Permanent and Temporary External Table in BigQuery

6 minute read

Published:

In BigQuery, an external data source is a data source that we can query directly although the data is not stored in BigQuery’s storage. We can query the data source just by creating an external table that refers to the data source instead of loading it to BigQuery.

The external table is categorized into permanent and temporary table.

According to the GCP docs, here is the definition for each type of external table.

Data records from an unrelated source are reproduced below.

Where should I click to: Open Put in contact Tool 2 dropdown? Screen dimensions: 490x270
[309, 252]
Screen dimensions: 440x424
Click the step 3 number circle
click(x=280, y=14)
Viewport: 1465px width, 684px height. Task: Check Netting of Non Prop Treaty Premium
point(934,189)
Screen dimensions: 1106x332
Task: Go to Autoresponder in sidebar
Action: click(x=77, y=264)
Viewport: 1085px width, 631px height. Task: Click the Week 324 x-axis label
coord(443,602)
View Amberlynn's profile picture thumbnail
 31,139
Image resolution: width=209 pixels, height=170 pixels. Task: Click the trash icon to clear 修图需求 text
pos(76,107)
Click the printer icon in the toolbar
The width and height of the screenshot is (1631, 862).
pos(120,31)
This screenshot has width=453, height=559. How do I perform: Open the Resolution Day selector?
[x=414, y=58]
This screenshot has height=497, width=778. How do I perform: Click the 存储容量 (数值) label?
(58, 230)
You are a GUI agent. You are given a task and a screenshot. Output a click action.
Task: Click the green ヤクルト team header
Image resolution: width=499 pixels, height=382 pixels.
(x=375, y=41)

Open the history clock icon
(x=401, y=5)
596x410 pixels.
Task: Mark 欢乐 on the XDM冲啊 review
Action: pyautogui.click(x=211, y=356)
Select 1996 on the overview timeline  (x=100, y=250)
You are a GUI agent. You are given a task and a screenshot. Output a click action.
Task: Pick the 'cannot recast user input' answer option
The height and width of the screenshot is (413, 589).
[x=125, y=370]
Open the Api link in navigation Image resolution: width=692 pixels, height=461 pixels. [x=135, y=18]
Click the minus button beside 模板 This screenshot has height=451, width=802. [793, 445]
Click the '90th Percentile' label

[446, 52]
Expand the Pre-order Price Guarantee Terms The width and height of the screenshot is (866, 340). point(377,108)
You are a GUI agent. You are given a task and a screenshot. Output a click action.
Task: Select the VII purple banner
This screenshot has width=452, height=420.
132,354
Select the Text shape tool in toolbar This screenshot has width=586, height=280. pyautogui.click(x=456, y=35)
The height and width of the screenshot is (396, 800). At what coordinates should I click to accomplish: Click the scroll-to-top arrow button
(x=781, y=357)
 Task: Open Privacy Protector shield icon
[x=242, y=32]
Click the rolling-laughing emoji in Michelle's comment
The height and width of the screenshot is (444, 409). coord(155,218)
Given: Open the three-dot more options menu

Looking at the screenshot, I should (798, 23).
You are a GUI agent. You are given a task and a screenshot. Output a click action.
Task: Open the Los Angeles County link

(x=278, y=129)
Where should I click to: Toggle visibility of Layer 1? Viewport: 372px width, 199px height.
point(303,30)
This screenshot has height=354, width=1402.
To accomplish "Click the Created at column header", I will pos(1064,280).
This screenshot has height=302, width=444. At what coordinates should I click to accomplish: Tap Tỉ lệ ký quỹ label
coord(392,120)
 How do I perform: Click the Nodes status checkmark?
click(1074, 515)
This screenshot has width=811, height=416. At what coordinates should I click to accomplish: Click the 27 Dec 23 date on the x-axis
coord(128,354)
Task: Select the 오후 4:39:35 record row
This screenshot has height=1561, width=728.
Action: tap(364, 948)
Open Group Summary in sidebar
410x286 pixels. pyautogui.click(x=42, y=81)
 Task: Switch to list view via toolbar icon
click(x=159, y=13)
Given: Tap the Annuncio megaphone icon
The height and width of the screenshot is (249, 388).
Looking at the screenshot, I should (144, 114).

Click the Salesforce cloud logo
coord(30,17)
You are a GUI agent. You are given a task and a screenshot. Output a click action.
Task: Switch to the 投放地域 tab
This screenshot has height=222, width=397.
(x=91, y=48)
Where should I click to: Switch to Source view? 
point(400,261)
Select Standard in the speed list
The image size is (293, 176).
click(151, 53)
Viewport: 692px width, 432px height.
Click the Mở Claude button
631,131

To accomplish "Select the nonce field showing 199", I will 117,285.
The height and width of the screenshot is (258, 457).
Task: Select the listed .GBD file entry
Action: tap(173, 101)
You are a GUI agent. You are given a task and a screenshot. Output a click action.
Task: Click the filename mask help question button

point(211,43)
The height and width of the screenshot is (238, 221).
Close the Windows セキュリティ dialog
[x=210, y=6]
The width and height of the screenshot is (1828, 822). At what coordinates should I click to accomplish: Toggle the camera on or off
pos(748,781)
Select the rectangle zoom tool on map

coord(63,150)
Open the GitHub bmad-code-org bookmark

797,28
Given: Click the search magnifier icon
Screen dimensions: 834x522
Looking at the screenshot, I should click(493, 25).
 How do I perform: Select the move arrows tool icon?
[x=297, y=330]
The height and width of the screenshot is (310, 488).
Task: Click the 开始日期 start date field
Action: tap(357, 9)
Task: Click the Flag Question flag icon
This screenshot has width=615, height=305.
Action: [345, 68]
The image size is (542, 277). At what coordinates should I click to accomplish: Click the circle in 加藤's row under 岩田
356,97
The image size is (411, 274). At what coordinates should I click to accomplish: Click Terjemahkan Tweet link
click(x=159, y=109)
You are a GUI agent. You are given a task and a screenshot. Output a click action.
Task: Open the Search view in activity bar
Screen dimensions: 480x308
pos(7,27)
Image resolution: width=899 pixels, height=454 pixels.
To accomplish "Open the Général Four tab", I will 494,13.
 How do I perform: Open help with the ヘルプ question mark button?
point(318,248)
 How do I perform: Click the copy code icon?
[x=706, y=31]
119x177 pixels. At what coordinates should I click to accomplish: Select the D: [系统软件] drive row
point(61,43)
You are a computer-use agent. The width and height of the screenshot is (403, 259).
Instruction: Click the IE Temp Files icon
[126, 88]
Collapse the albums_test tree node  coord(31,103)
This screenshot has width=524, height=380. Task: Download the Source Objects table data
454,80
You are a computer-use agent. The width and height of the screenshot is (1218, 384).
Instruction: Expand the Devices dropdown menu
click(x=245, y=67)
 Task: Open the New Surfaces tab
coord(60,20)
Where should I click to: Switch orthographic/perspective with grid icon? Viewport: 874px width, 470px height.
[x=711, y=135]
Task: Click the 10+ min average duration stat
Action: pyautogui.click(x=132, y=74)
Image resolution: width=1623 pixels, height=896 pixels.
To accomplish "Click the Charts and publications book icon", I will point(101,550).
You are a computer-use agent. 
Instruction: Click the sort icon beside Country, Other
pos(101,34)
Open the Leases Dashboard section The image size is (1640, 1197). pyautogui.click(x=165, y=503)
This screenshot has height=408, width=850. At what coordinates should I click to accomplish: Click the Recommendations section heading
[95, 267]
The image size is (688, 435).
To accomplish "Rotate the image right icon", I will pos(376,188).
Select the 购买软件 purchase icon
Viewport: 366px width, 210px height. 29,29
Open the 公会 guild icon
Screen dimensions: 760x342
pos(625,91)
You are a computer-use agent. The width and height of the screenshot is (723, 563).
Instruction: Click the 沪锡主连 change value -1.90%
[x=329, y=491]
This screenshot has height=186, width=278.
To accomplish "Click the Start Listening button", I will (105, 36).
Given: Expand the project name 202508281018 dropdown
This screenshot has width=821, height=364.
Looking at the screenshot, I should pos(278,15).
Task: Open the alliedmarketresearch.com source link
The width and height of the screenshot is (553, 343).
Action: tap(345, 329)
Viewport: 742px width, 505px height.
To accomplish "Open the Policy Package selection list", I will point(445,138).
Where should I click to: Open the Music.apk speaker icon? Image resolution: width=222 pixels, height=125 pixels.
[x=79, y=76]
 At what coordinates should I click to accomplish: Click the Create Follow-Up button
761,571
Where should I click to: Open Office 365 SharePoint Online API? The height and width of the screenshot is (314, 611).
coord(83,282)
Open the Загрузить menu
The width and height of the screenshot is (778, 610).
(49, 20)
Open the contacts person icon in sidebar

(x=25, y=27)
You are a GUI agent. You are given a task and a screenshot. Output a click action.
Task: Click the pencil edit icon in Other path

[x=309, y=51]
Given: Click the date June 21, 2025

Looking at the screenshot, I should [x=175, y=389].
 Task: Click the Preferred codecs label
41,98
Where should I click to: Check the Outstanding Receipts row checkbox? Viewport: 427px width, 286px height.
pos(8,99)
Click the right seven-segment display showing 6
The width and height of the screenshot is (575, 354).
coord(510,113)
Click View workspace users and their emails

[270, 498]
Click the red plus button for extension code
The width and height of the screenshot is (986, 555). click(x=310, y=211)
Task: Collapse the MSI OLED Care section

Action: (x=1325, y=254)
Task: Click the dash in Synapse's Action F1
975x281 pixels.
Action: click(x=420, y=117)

A permanent table is a table that is created in a dataset and is linked to your external data source. 
Because the table is permanent, you can use access controls to share the table with others 
who also have access to the underlying external data source, 
and you can query the table at any time.

When you query an external data source using a temporary table, you submit a command that includes a query and 
creates a non-permanent table linked to the external data source. 
When you use a temporary table, you do not create a table in one of your BigQuery datasets. 
Because the table is not permanently stored in a dataset, it cannot be shared with others. 
Querying an external data source using a temporary table is useful for one-time, 
ad-hoc queries over external data, or for extract, transform, and load (ETL) processes.

In this post, specifically, we’re going to look at how to create permanent and temporary table to query an external data source located in Cloud Storage.

Note that we’ll use bq command-line tool to create the external table.


Permanent external table

We specify the external table’s schema using the followings:

  • A table definition file (stored on the local machine)
  • An inline schema definition
  • A JSON schema file (stored on the local machine)

To create a permanent external table by using a table definition file, execute the following command.

bq mk \
--external_table_definition=definition_file \
dataset.table
  • definition_file: the path to the table definition file stored on local machine
  • dataset: the name of the dataset
  • table: the name of the external table

Example: Let’s create an external table called mytable within a dataset mydataset. We use a table definition located in /tmp/mytable_def.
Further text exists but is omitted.